Wallpaper* test drives the new Toyota Land Cruiser
It's safe to say that despite its status as the world's largest car manufacturer, Toyota has experienced something of a turbulent 2010. With 1.8 million units recalled across Europe due to heavily publicised issues with accelerator pedals on a range of models produced since 2007, not to mention claims of electronic gremlins lurking within the hybrid poster child, the Prius, the Tokyo-based giant now has some ground to claw back. All this against a backdrop of global economic downturn and a generally depressed market.
Unsurprisingly, it's very much business as usual. Wallpaper* recently sampled the 2010 Land Cruiser, the latest iteration of a machine with some six decades of history and a good claim to being one of the world's most reliable cars.
The trusty old Land Cruiser is also the world's best selling 4WD vehicle - some five million have been sold in 188 countries around the world. Initially developed for military use back in the 1950s, the modern LC has established itself as the premier SUV in terms of quality, durability and refinement. The original models are still much prized (California-based ICON 4x4 remain committed to updating the original iconic LC models, for example), but the fifth generation shows quite how far the concept has come.
The Land Cruiser will always be a tough, go anywhere off-roader, although now there are some clever technological advances to help aid driver ability and enhance life on board. For example, exterior cameras feature heavily, affording the driver a comprehensive view of the area immediately next to the vehicle otherwise obscured from sight - incredibly helpful when tackling narrow passes or heavily bouldered terrain.

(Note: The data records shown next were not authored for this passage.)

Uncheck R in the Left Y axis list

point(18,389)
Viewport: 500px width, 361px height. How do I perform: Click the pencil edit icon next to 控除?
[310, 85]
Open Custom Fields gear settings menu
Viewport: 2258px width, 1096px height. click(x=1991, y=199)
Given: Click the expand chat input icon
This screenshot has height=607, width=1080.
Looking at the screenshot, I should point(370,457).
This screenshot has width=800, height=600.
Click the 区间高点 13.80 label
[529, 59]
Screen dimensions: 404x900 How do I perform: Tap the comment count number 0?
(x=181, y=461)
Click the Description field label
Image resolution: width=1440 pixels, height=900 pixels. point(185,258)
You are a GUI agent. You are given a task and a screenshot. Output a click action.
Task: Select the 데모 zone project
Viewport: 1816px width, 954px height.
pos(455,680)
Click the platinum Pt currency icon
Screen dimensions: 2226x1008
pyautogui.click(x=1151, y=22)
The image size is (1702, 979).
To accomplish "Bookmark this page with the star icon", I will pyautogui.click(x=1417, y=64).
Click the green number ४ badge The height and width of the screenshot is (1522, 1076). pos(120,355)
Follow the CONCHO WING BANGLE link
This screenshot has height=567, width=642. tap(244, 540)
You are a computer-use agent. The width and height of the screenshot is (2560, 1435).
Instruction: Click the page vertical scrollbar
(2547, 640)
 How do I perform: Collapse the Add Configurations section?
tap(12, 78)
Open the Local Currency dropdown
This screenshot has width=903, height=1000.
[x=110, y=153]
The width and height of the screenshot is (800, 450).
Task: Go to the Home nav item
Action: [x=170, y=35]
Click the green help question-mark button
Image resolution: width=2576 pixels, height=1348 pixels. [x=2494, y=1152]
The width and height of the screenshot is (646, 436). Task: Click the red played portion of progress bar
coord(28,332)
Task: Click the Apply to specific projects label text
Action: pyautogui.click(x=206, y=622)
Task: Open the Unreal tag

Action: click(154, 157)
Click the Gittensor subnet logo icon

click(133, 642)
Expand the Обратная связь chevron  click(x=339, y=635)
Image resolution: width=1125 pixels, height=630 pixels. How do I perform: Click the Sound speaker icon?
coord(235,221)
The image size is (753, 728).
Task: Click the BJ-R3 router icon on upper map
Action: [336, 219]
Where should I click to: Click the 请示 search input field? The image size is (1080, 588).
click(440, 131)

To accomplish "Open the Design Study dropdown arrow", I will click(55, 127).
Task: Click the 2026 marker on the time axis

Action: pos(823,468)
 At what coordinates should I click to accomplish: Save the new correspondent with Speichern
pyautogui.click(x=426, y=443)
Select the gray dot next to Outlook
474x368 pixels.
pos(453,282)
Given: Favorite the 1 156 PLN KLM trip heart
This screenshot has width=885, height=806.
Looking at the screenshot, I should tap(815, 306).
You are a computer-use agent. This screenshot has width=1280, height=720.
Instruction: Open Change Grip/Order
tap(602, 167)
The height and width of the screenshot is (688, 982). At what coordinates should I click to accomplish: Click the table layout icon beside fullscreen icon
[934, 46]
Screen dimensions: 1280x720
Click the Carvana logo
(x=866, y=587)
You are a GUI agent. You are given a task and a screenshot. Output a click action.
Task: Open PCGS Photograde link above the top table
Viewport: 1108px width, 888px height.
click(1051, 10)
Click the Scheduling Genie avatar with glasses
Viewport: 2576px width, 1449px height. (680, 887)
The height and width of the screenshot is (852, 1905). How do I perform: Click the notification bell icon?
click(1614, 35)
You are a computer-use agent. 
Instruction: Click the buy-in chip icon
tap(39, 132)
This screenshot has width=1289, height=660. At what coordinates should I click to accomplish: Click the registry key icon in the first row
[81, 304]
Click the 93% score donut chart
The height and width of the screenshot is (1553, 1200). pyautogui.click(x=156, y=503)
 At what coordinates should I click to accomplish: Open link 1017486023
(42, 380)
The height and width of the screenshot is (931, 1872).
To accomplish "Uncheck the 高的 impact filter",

In addition to front and rear cameras, the system features left and right door mirror-mounted cameras capable of projecting either a front or a rear side view, with ultra-wide angle lenses to show the broadest possible forward vista.
Toyota has decided against drastically developing the Land Cruiser's exterior but a subtle injection of aggression is evident through increasingly flared wheel arches. A beefed up front bumper also allows enough visual impact without the loss of those iconically boxy characteristics. The new LC also sits precisely on its predecessor's wheelbase, partly so as not to reduce its off-road maneuverability.
Go-anywhere ability is essential. Now that many of its rivals straddle the worlds of town and country with increasing ease, the LC technical team has introduced a Kinetic Dynamic Suspension System' (KDSS), which helps soak up the body roll and bumps on conventional road surfaces, making the steering rather snappier into the bargain.
However, it's off road where the LC really comes into its own. Tasked with guiding 2.5 tonnes of car across any surface you chose to tackle, the LC is utterly unfazed. We sampled a wide range of terrains around Corsica and came away impressed: when faced with a perpendicular ravine composed of greasy unforgiving slate and flanked by beautiful yet treacherous rocks, one may be absolved from experiencing a heightened sense of trepidation. In the Land Cruiser, cabin panic is not a problem. The 'Active Traction Control' manipulates brakes and engine to distribute torque around all four wheels as needed, thanks to a cunning array of sensors.
We were also very taken by the 'Crawl Control' mechanism, a little piece of automation that's capable of transforming even the novice off-roader into a Dakar dynamo at the flick of a switch. Engage the Crawl Control system and the onboard computer will assist your slow ascent/descent of slopes at walking pace, without the need to even touch the pedals: just select one of five speed settings and then concentrate on steering. The LC is also equipped to wade through deep water at a slow, steady pace, helping prevent a risk of engine flooding or sustaining damage from submerged objects.
Spend any time with 2010 Land Cruiser and its cross-terrain capabilities are never in doubt, whether you're travelling to a suburban B&Q or to the foothills of Kilimanjaro. Many years of considered development have clearly paid off. However, others aren't far behind. Land Rover has mastered the art of making luxury cars that will literally stop at nothing. But application is everything; you're unlikely to see a fleet of Range Rovers pitch up to a UN mission in Central Africa. As long as Toyota refuses to compromise the Land Cruiser's off-road ability, and retains the bloody-minded bluntness of its visual approach, its reputation will be secure.